[Stored items]
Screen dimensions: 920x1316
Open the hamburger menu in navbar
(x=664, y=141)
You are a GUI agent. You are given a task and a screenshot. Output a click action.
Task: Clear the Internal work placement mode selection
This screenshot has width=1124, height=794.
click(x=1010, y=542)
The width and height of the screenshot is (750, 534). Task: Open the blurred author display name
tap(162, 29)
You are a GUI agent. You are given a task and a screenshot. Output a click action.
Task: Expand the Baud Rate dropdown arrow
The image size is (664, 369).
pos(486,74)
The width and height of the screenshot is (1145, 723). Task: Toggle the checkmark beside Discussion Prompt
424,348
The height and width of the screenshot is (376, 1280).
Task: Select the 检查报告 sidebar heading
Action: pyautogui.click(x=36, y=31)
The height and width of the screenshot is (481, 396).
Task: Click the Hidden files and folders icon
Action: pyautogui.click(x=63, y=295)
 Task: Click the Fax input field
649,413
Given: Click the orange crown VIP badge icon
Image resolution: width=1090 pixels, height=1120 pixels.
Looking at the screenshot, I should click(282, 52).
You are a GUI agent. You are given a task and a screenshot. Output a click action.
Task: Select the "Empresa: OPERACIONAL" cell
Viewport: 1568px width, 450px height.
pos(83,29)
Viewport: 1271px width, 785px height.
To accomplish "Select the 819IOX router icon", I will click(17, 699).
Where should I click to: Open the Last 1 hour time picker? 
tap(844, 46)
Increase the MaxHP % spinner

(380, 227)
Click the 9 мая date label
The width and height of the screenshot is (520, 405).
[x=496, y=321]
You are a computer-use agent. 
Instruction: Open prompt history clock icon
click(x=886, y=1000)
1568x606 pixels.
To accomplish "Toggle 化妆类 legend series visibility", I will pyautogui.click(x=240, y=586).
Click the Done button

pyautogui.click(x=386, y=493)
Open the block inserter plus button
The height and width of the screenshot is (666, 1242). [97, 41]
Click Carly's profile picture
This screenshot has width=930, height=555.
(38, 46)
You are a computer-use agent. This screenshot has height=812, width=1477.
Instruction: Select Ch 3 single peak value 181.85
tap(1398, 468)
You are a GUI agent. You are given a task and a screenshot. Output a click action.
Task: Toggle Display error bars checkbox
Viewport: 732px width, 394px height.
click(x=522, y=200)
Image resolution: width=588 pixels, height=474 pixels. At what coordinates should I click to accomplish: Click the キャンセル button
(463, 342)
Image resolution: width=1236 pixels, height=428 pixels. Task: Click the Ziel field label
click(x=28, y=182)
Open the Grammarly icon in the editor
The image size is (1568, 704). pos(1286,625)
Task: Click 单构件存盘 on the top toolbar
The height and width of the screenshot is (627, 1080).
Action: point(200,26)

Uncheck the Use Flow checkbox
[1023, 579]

### WHAT IS REQUIRED
From the start of the data to the line that holds "Task: Expand the Baud Rate dropdown arrow", retype each line exactly, with both ends included.

### WRITTEN SOLUTION
Screen dimensions: 920x1316
Open the hamburger menu in navbar
(x=664, y=141)
You are a GUI agent. You are given a task and a screenshot. Output a click action.
Task: Clear the Internal work placement mode selection
This screenshot has width=1124, height=794.
click(x=1010, y=542)
The width and height of the screenshot is (750, 534). Task: Open the blurred author display name
tap(162, 29)
You are a GUI agent. You are given a task and a screenshot. Output a click action.
Task: Expand the Baud Rate dropdown arrow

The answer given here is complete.